Alors, pourquoi magnifier la menace ? La réponse est clairement donnée dans le discours prononcé par le président Eisenhower le 17 janvier 1961 avant la fin de son deuxième mandat. Il affirmait : « nous devons donc nous garder de toute influence injustifiée, qu'elle ait ou non été sollicitée, exercée par le complexe militaro-industriel. Le risque potentiel d'une désastreuse ascension d'un pouvoir illégitime existe et persistera. Nous ne devons jamais laisser le poids de cette combinaison mettre en danger nos libertés et nos processus démocratiques. Nous ne devrions jamais rien prendre pour argent comptant. Seule une communauté de citoyens prompts à la réaction et bien informés pourra imposer un véritable entrelacement de l'énorme machinerie industrielle et militaire de la défense avec nos méthodes et nos buts pacifiques, de telle sorte que sécurité et liberté puissent prospérer ensemble. ». Malheureusement, il prévoyait déjà ce qu'allaient développer les néoconservateurs américains suivis par leurs homologues européens : acculer la Russie dans ses retranchements afin de la maintenir à un rôle international marginal. A noter que la pensée néoconservatrice se retrouve aussi bien dans le camp Républicain que Démocrate, et à droite qu'à gauche en Europe.
Enfin, il conveint de rappeler que les intérêts stratégiques de Washington sont beaucoup plus divers et géographiquement étendus que ceux de Moscou qui se concentre sur sa zone s'influence : les « marches » de la Russie.

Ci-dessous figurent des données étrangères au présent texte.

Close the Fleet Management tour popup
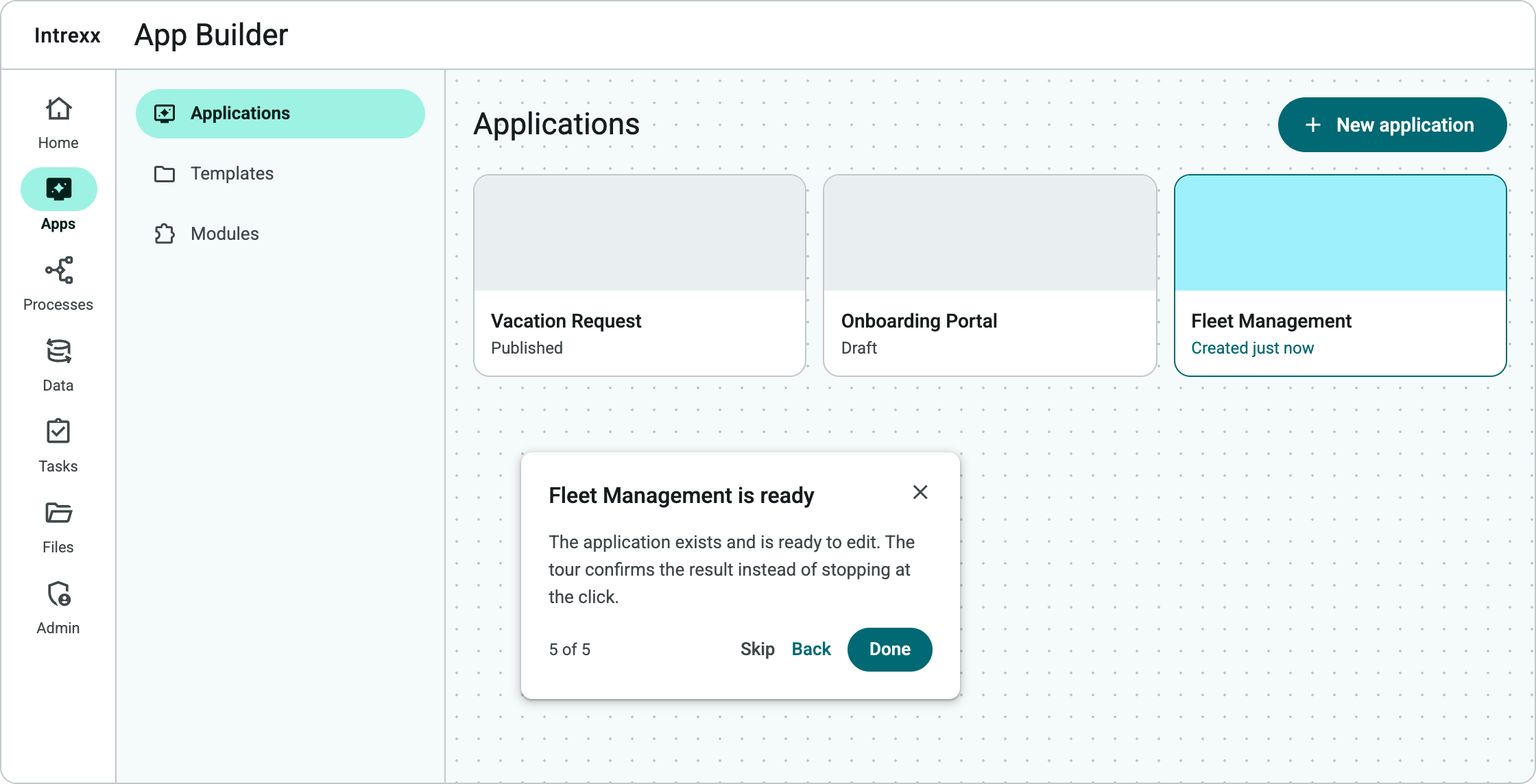 click(x=920, y=492)
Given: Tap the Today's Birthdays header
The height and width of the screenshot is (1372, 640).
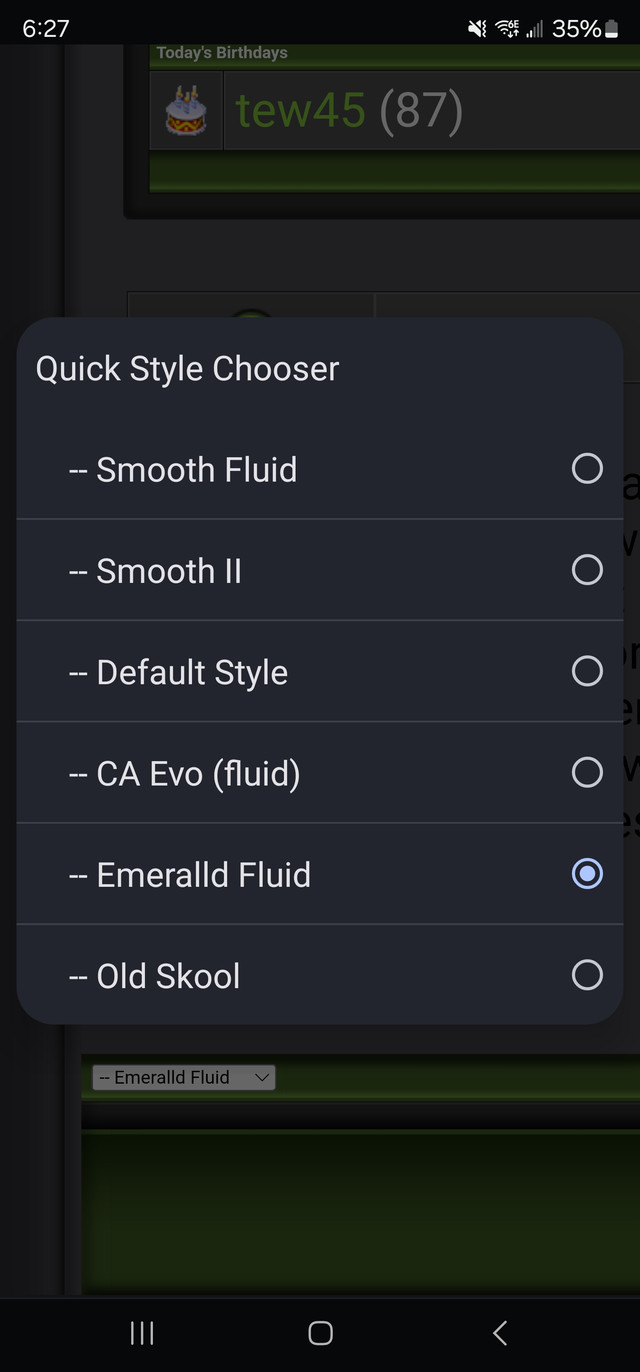Looking at the screenshot, I should point(222,53).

Encore un fait qu'il est important de noter : les Américains entretiennent environ 800 bases à l'extérieur contre une douzaine pour les Russes.
 
La Russie et les Etats-Unis défendent avant tout, et bien logiquement, leurs propres intérêts. S'il convient de se méfier de Moscou, en particulier dans le domaine de la guerre secrète - qui a toujours été l'un de ses points forts -, il est aussi souhaitable de ne pas s'aligner systématiquement sur Washington, qui mène une politique étrangère extrêmement offensive. Les Américains ne font pas de cadeaux, pas même à l'Europe. S'il fallait s'en convaincre, il suffit d'examiner la guerre économique qu'ils mènent en employant tous les moyens à leur disposition, notamment en imposant à l'international des règles qu'ils édictent unilatéralement. Cela ne devrait d'ailleurs pas s'arranger sous l'administration de Donald Trump qui, avant d'être un animal politique,  est surtout un homme d'affaires redoutable et avisé.
 
Notes:
 
[1] Le général Scaparotti a également réaffirmé le soutien américain à l'allié turc. Le président Erdogan doit d'ailleurs rencontrer Donald Trump le 16 mai, lors d'un voyage aux Etats-Unis. Il a aussi évoqué le chaos nord-africain - que Washington a largement contribué à créer - où « les extrémistes violents et les éléments criminels transnationaux répandent la terreur et la corruption pendant que les réfugiés cherchent à aller en Europe pour y trouver la sécurité et des opportunités ». On ne peut que souscrire à cette déclaration.
[2] A titre de comparaison, la seconde place revient à la Chine avec 215 milliards de dollars.
[3] http://lignesdedefense.blogs.ouest-france.fr
[4] Ce qui permet aux Etats-Unis de parler de « coalition » et non d'intervention unilatérale, procédé qui a déjà été employé en Irak du Nord après la première guerre du Golfe de 1991.